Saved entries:
+ + + + + + +

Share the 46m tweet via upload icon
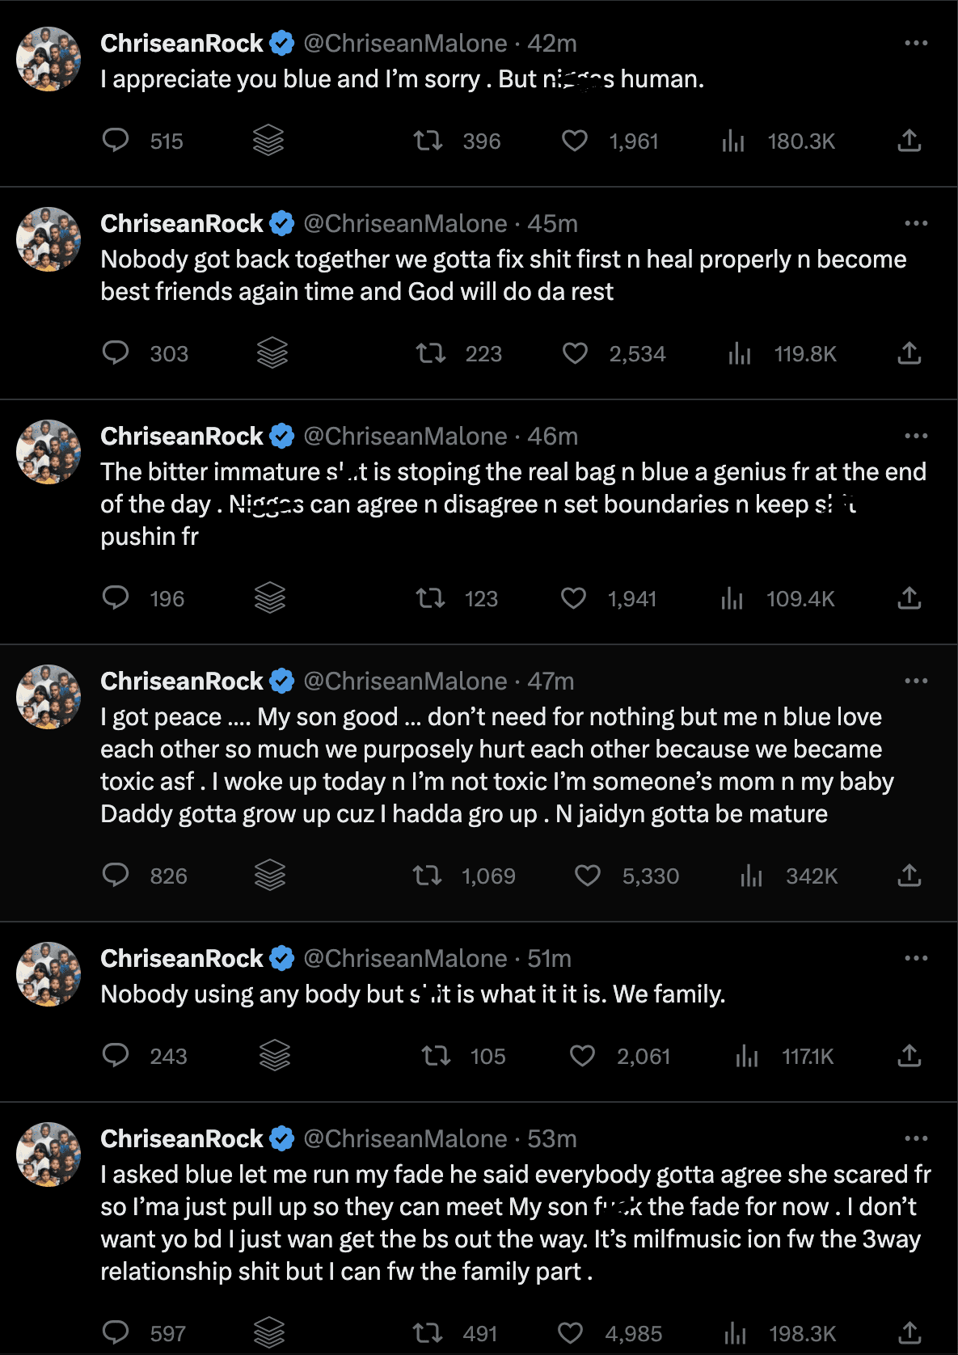 click(909, 598)
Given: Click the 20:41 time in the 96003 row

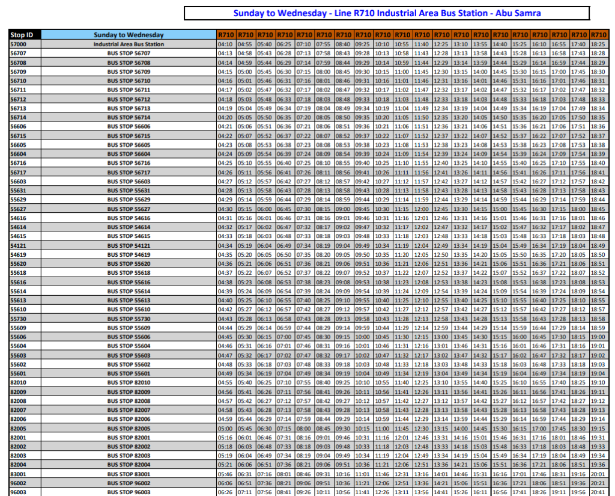Looking at the screenshot, I should click(598, 492).
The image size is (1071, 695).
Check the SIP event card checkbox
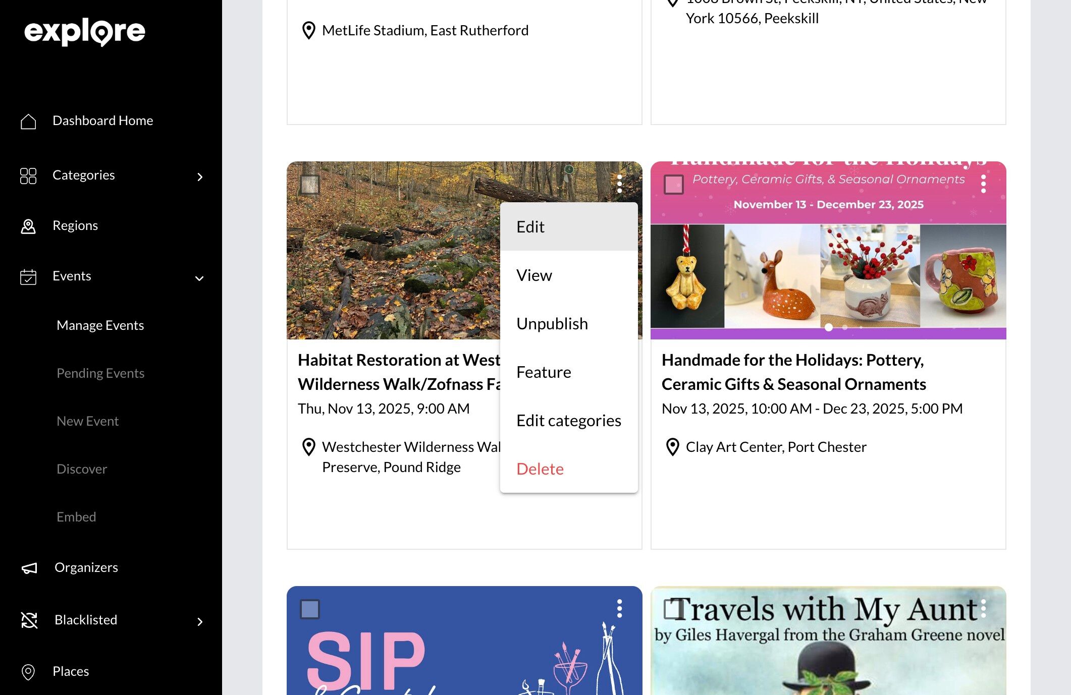coord(309,609)
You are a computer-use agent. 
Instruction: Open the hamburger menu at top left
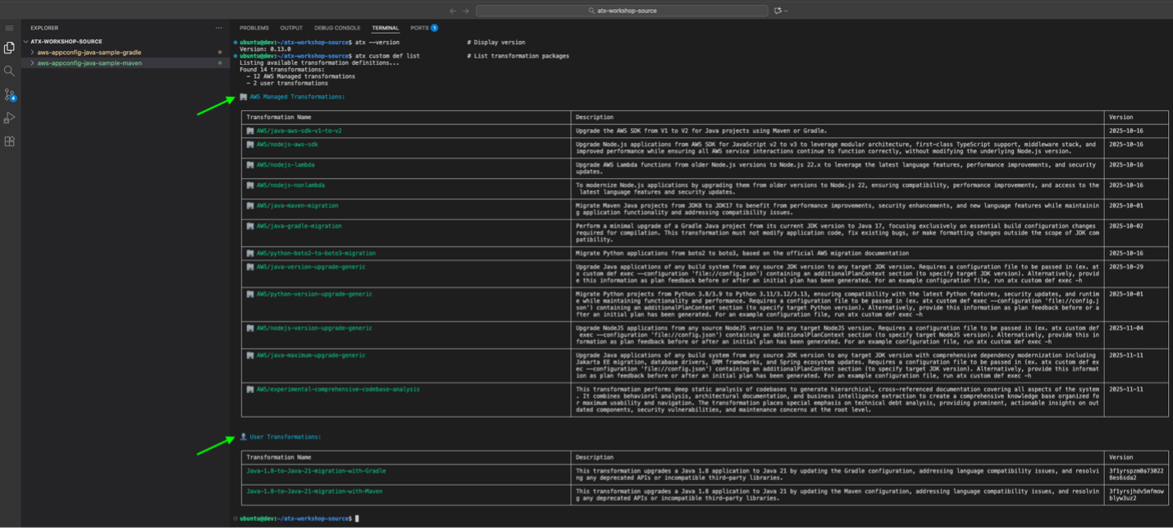[x=9, y=26]
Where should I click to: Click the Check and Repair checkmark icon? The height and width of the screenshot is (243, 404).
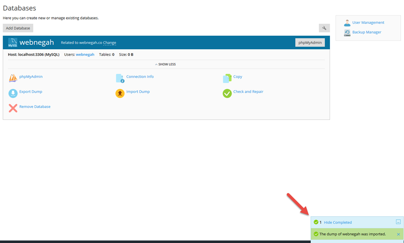pyautogui.click(x=227, y=93)
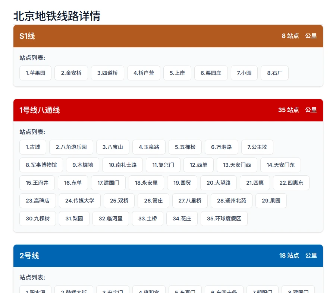Select the 金安桥 station on S1线
336x293 pixels.
[x=71, y=73]
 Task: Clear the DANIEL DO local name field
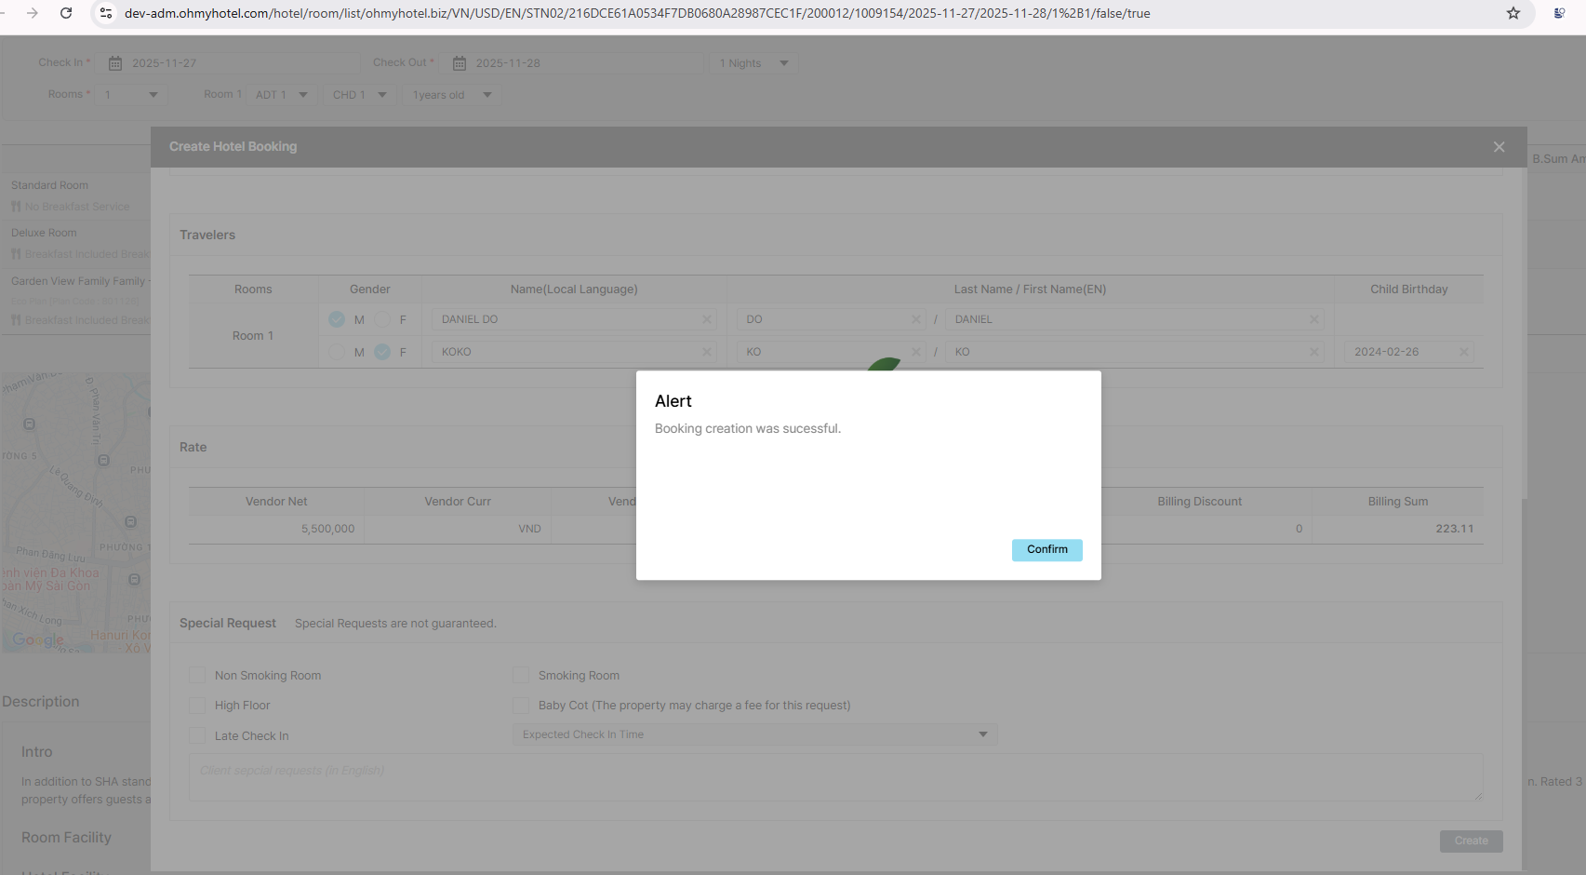tap(707, 319)
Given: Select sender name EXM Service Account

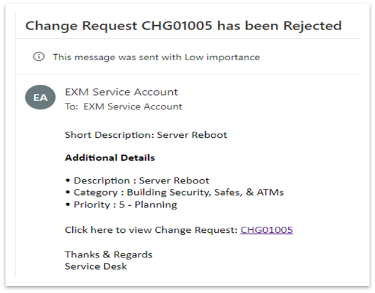Looking at the screenshot, I should tap(121, 92).
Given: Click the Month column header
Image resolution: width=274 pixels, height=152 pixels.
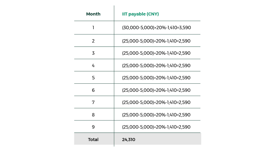Looking at the screenshot, I should pyautogui.click(x=93, y=14).
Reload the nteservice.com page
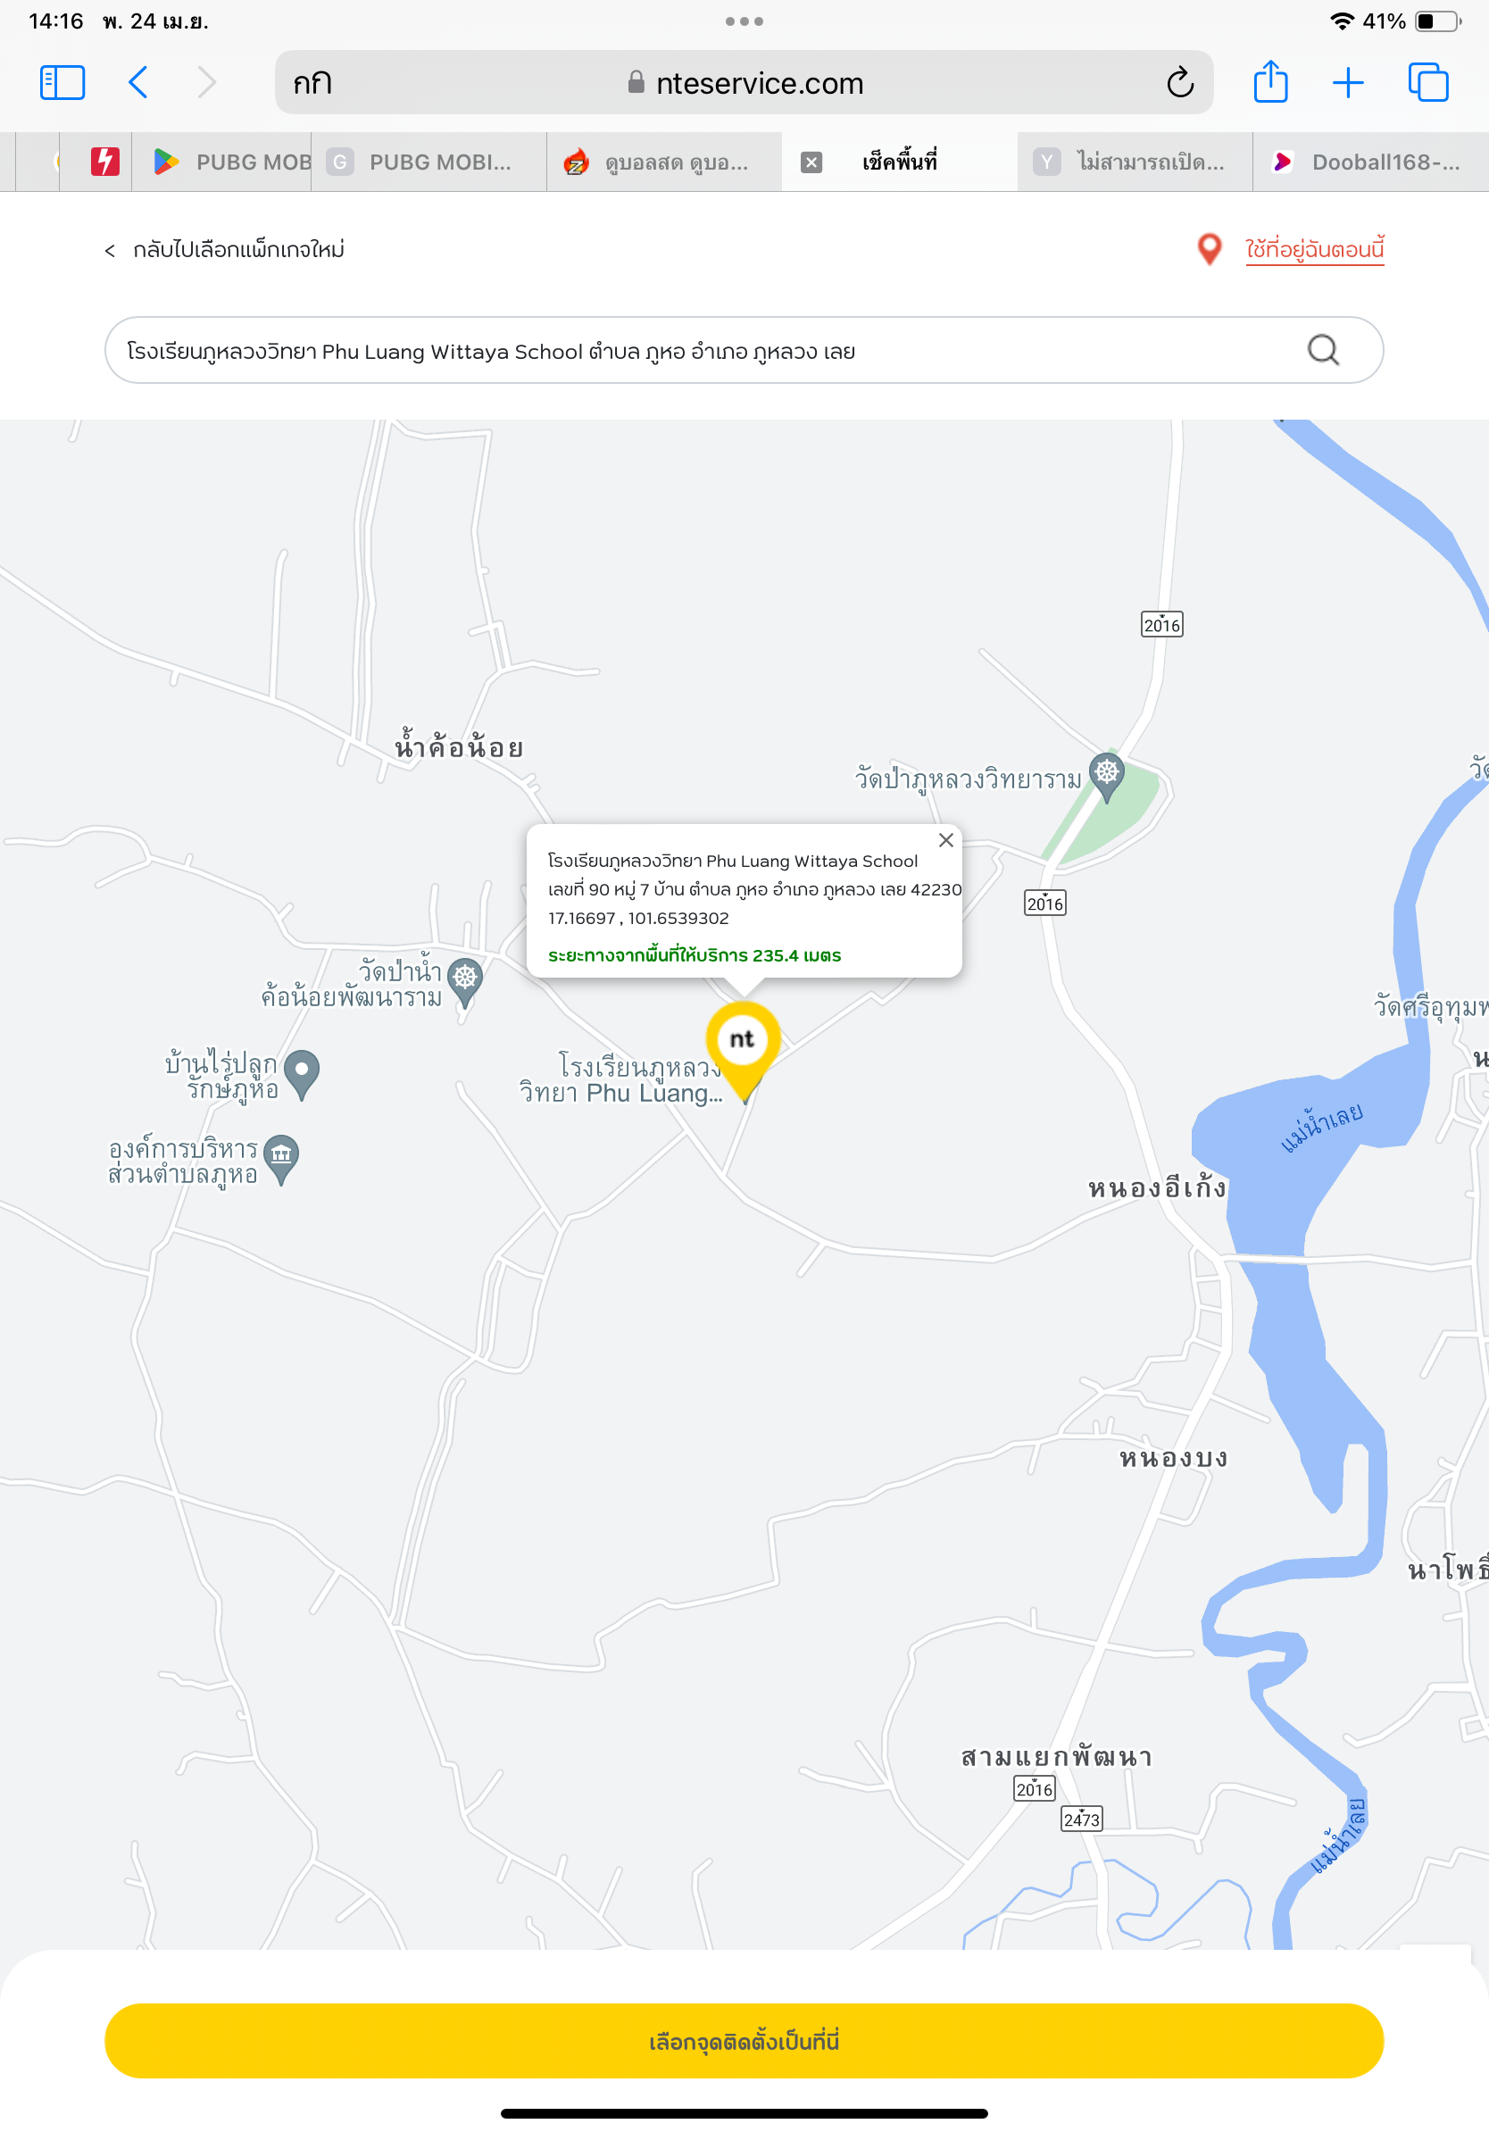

+ + + + + + +

What you return should match the records line for line, minus the pictures.

RESPONSE BOX
Share the 46m tweet via upload icon
 click(909, 598)
Given: Click the 20:41 time in the 96003 row

Looking at the screenshot, I should click(598, 492).
The image size is (1071, 695).
Check the SIP event card checkbox
coord(309,609)
You are a computer-use agent. 
Instruction: Open the hamburger menu at top left
[x=9, y=26]
Where should I click to: Click the Check and Repair checkmark icon? The height and width of the screenshot is (243, 404).
pyautogui.click(x=227, y=93)
Select the 金安桥 station on S1线
336x293 pixels.
[x=71, y=73]
 Task: Clear the DANIEL DO local name field
tap(707, 319)
Given: Select sender name EXM Service Account

Looking at the screenshot, I should tap(121, 92).
Given: Click the Month column header
Image resolution: width=274 pixels, height=152 pixels.
Looking at the screenshot, I should pyautogui.click(x=93, y=14).
Reload the nteservice.com page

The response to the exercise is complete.